Now, if you have surfaces between two media or a medium and the vacuum, nother kind of charge density occurs. You just describe the surface as smooth and then there can surface charges. Using your coordinate system around a point, i.e., ##x,y## axes along the tangent surface of the surface and ##z## perpendicular to the surface, you describe the surface-charge distribution by a function ##\sigma=\sigma(x,y,0)## along the surface. It gives the charge per area in this point. You consider this as sharply located charge on the surface, i.e., a little distance away (no matter whether in or outside the medium) you assume the charge density to be 0. The only way to describe this is to use a Dirac-##\delta## distribution:
$$\rho(\vec{x})=\sigma(x,y) \delta(z).$$
Note that also the dimensions are correct, because ##\sigma## has the dimension charge/Area and the ##\delta## distribution the dimension 1/length, making the singular ##\rho## describing a surface-charge distribution, of the correct dimension charge/volume.
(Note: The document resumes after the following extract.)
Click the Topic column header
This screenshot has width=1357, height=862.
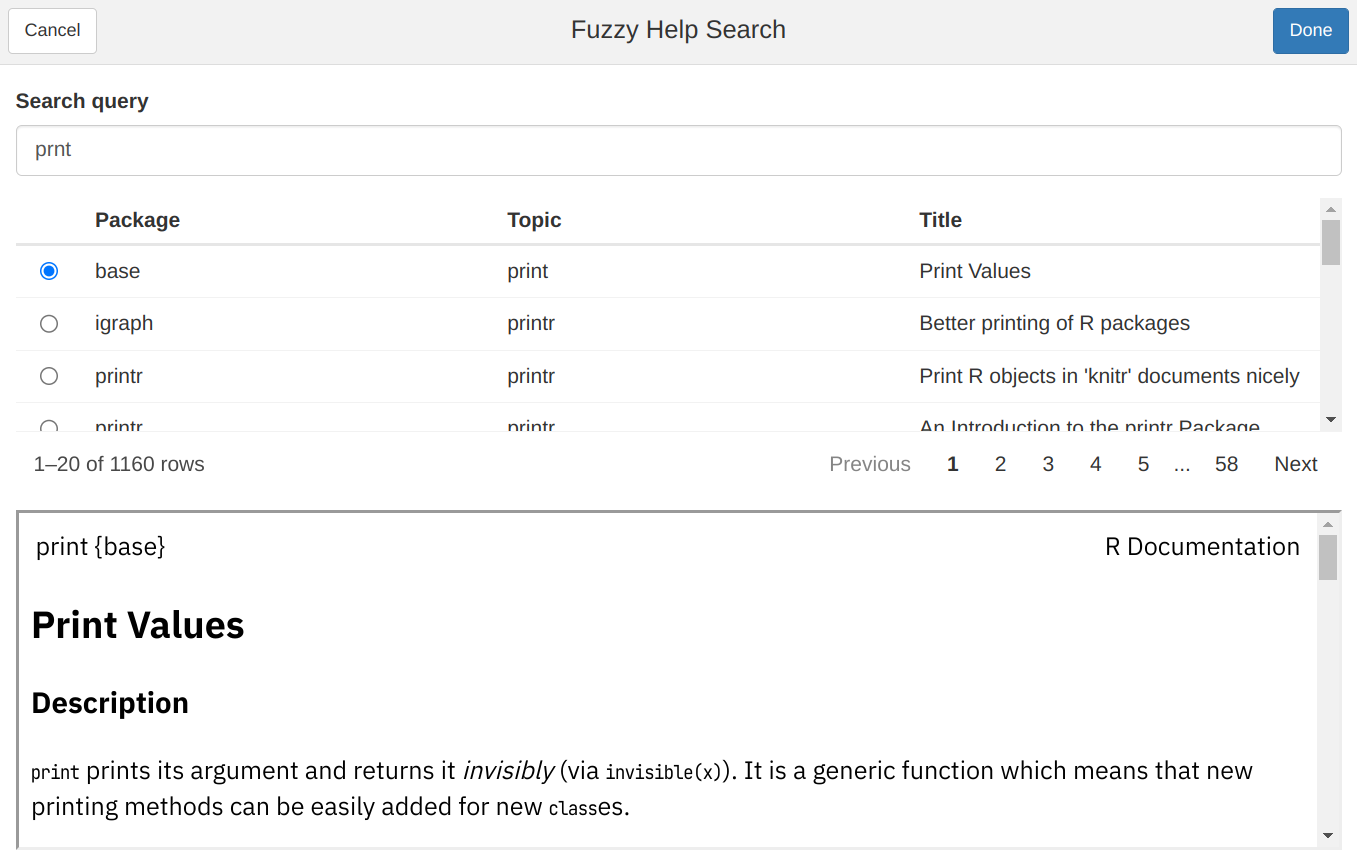[x=534, y=220]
You can also consider line-distributions. This occurs when you idealize thin objects as simple lines, along which you describe the charge distribution by a density ##\lambda##. Let's use local coordinates around a point such that the ##x,y## axes span the plane perpendicular to the wire and the ##z## axis tangent to the wire at this point. Then ##\lambda=\lambda(z)##, and the charge density is described by the even "more singular" expression
$$\rho(\vec{x})=\lambda(z) \delta(x) \delta(y).$$
Finally, we have the idealization of a charge distribution located in a very small volume (small compared to the distance where I measure the electric field), which we often idealize as a "point charge". Then you simply have a point with a total charge ##Q## at, say, the origin of a coordinate system. The corresponding charge distribution is a pure ##\delta## distribution,
$$\rho(\vec{x})=Q \delta^{(3)}(\vec{x}).$$
Now, it's important not to forget, that all these singular charge distributions are idealizations, just helping to solve a problem more easily (sometimes even analytically), but that these idealizations have their limitations.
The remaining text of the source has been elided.